For Tony, it’s no longer a matter of making that one major choice that will determine the conditions of his life. That choice was made for him. Now it’s a matter of choices made daily in spite of that condition which will determine the quality of his life, and will reveal the level of his courage.

Some people have made a courageous choice once; and then, as a hero should, they live with dignity within the consequences from that decision. Tony has to live with the consequences of what he was given, and he makes a choice each day to live it with courage.

Bobby and Tony are but two examples of courage that come to mind. But, at the time they were in my life, I missed seeing the courage in both of them and as a result, I missed seeing an opportunity for developing courage in my own life. Because, by not knowing what real courage looks like, I mistakenly thought I was brave because I lived on the streets, slept in park cars and didn’t take crap off of anyone. Fighting was my way of life; it was my definition of courage.

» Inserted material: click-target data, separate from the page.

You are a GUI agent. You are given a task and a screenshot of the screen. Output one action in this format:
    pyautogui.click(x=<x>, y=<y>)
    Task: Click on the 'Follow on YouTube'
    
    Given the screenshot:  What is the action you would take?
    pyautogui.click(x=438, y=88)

Why did I live my life this way?

Because I knew no other way to live. As Herb put it, I was “a gutless wonder”. I chose to run with gangs to prove my worth. I tried to fight my way out of being a coward because I was too chicken to walk away from a fight or to let a difference of opinion be limited to words. I didn’t learn the sport of football, that would take too much discipline and genuine courage to train right. I was there for the violence… I was there to fight.

In all that I did, in one way or another, I’ve been fighting life, all my life, because I was afraid not to fight .. Even though I was undefeated in amateur and professional boxing and karate I quit competing because I was a coward to face the chance of losing. So, I look at me today in terms of how much of me is still a coward. And what it is that scares me? What does it take to not be a coward?

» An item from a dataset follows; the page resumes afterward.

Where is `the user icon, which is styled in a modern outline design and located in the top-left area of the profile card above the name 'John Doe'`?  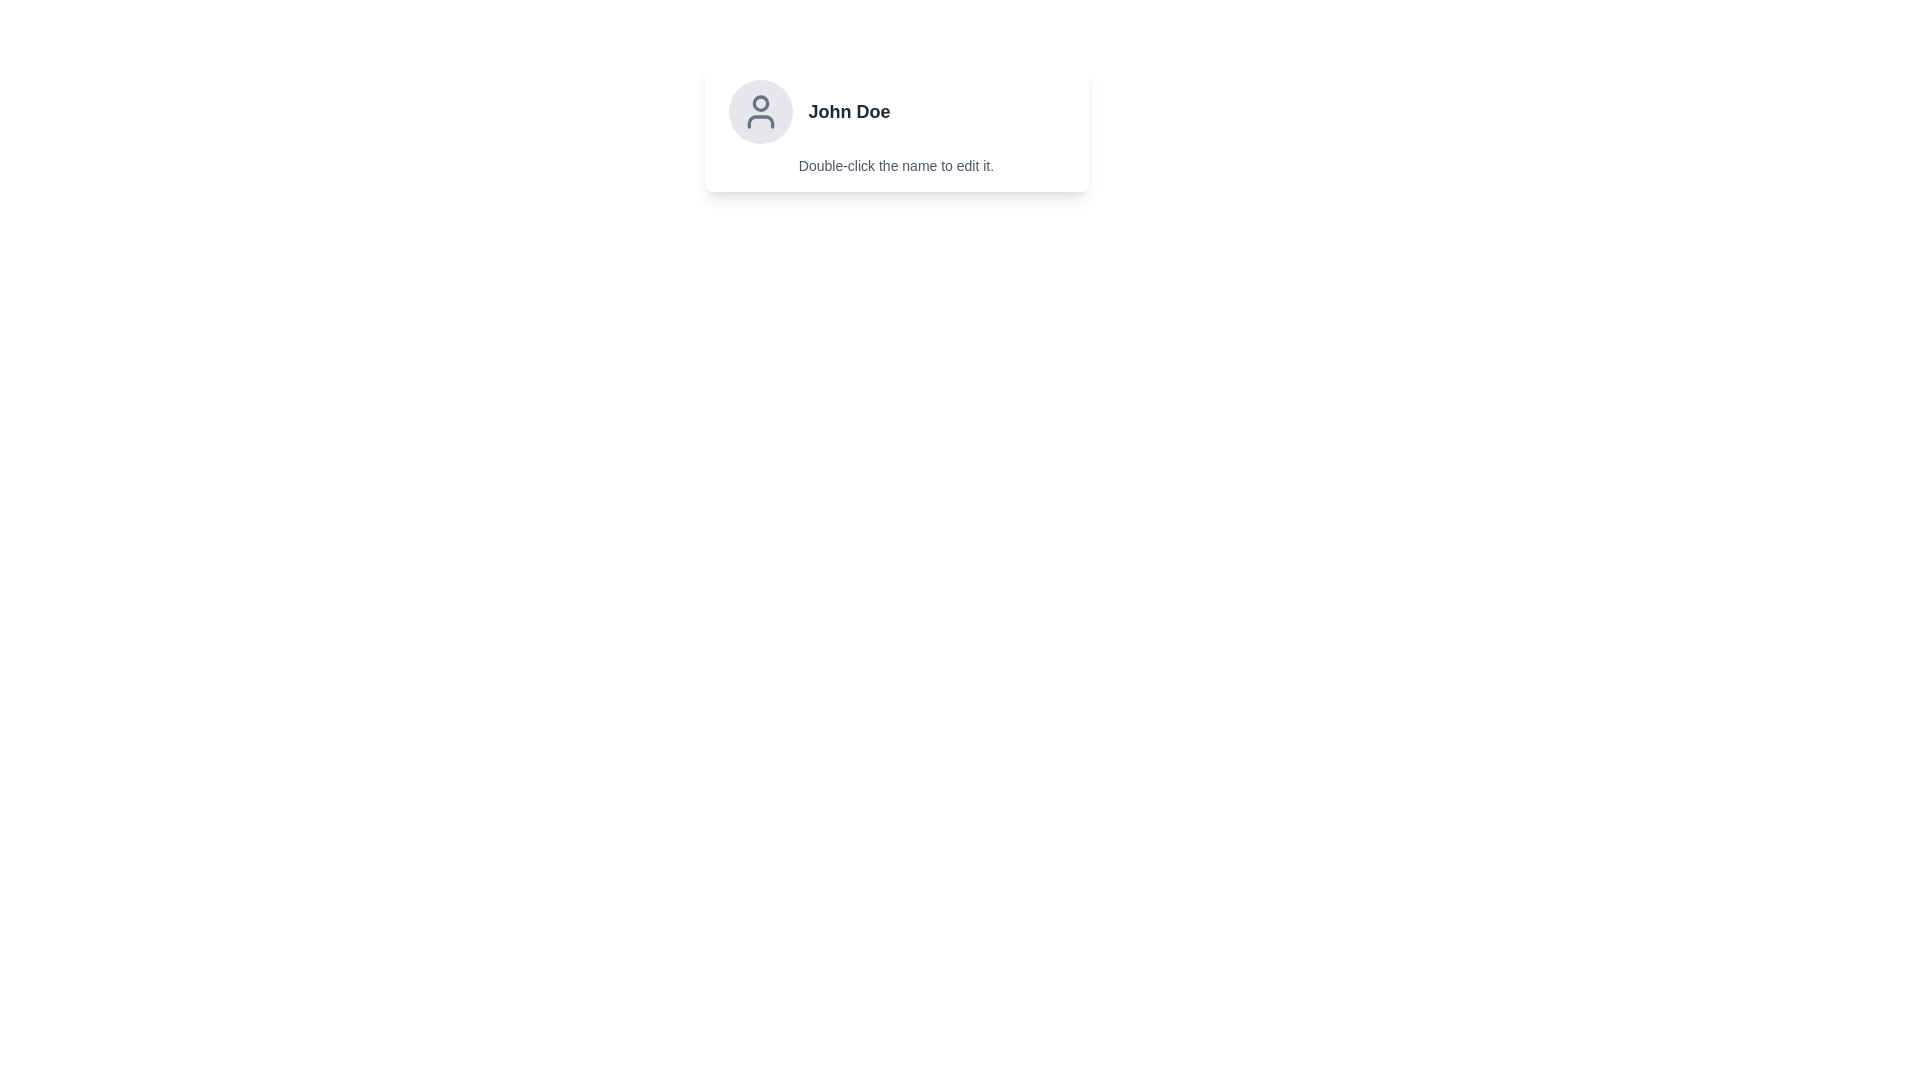
the user icon, which is styled in a modern outline design and located in the top-left area of the profile card above the name 'John Doe' is located at coordinates (759, 111).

What hard work do I fail to pursue because I’m afraid I don’t measure up to the competition?
How much success have I turned my back on because I was afraid I couldn’t live up to repeating the victory expected of me? On a more personal note – Why do I give up on me and let my friends and family suffer from my mistakes and never be in a position to help them?

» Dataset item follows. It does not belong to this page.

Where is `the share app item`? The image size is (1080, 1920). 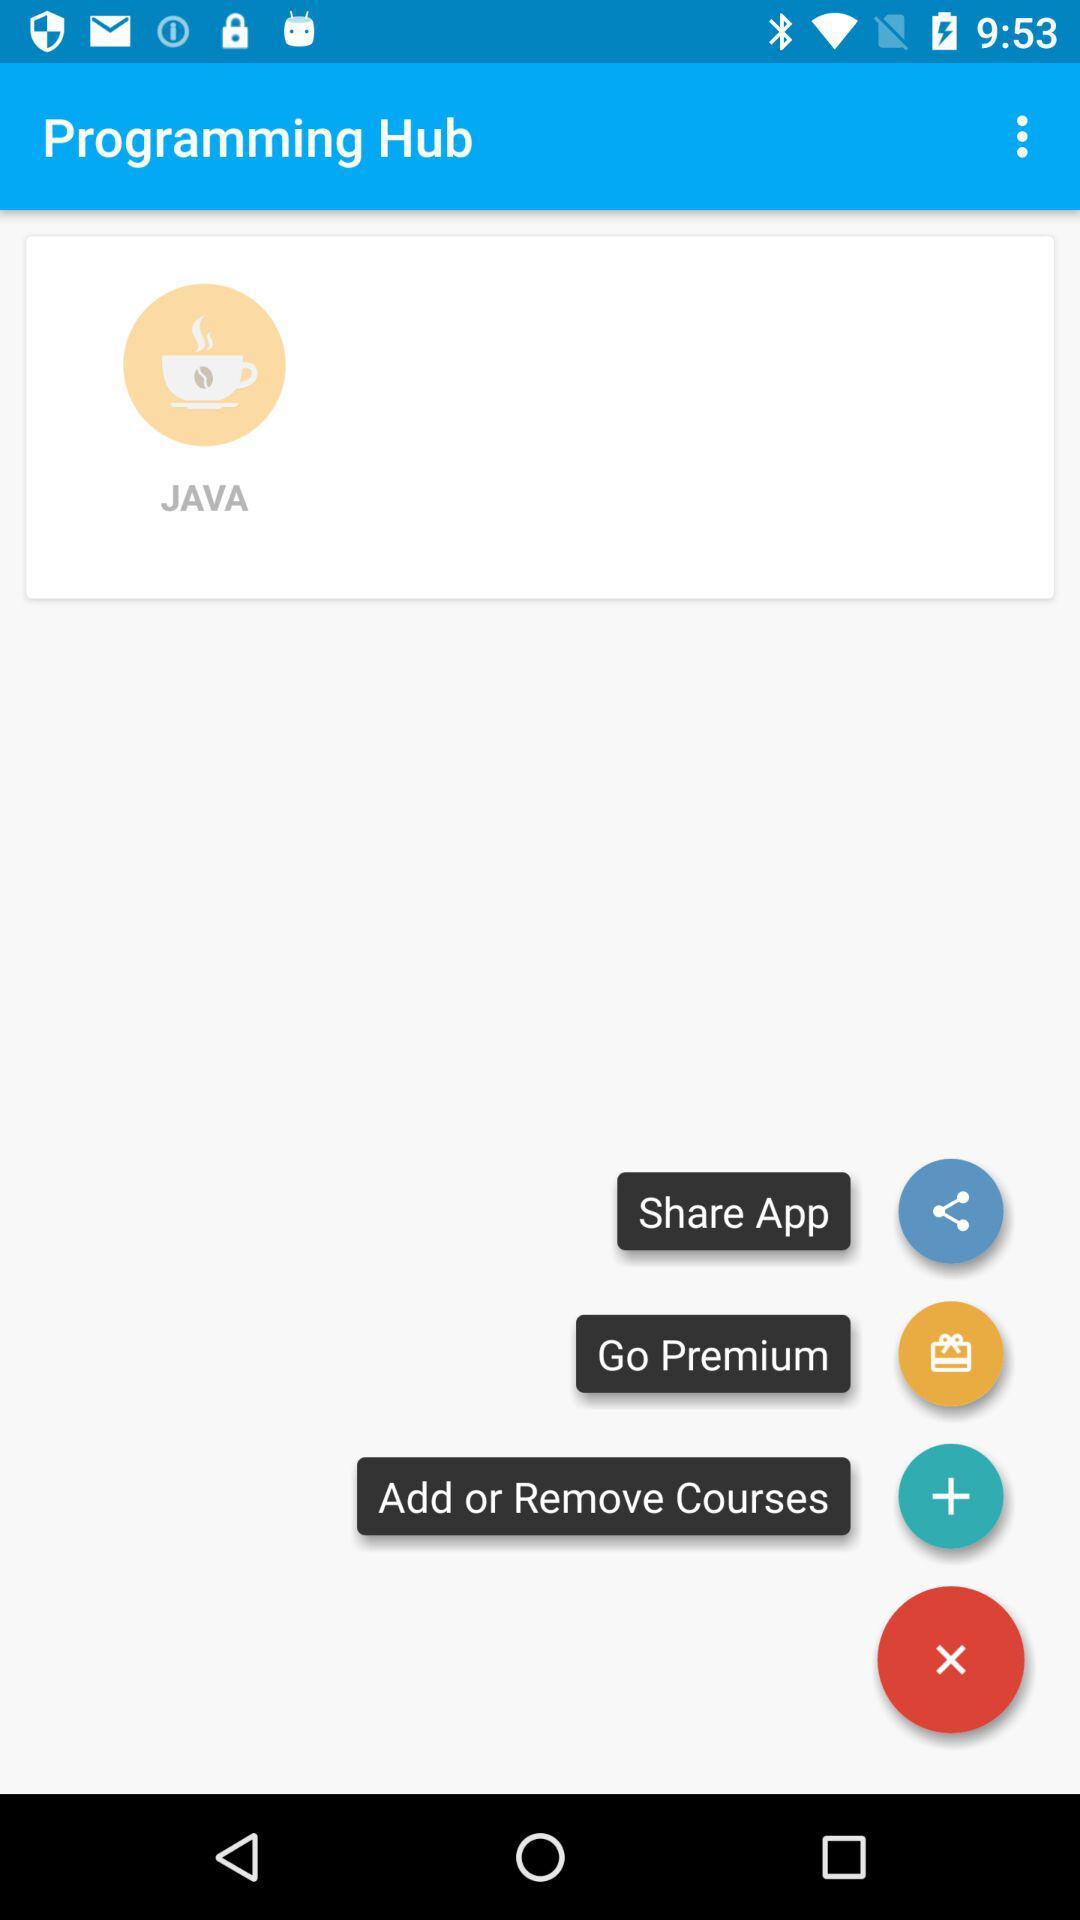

It doesn’t require one to enter a karate or boxing ring, it doesn’t require one to climb the highest mountain, or jump a motorcycle over a cliff. As I think of it, all it requires is that one has the courage to make that choice to go for what they want most in life, just once. That’s right, just once! Do like Tony did and make that decision just once, and you’ll be on your way. And, if it’s a real decision, the conditions in your life will change. And then, make that decision again the next day, and then the next and the next… and as Tony would say, “Take just One Step at a Time.” Soon you’ll have the courage to accept your conditions as you watch them getting better and better each day.

So, what does it take then, in terms of courage, to get up and get out and sacrifice a desire of the day for what you truly value and want to be in your life tomorrow? Possibly, it’s just doing the simple things with passion and perseverance and having the daily courage to face life on life’s terms. Namely, to take the cards you’ve been dealt, and play them with dignity. And, if it’s just getting up and giving each day all you’ve got without being afraid to lose… then, do it. And know that what you expect from life and what you receive from life will always match each other as long as you give to life a true measure of yourself untainted by unrealistic expectations and judgments.

So go ahead and do what you’ve always dreamt to do… be who you know yourself to be… and be your own hero, today!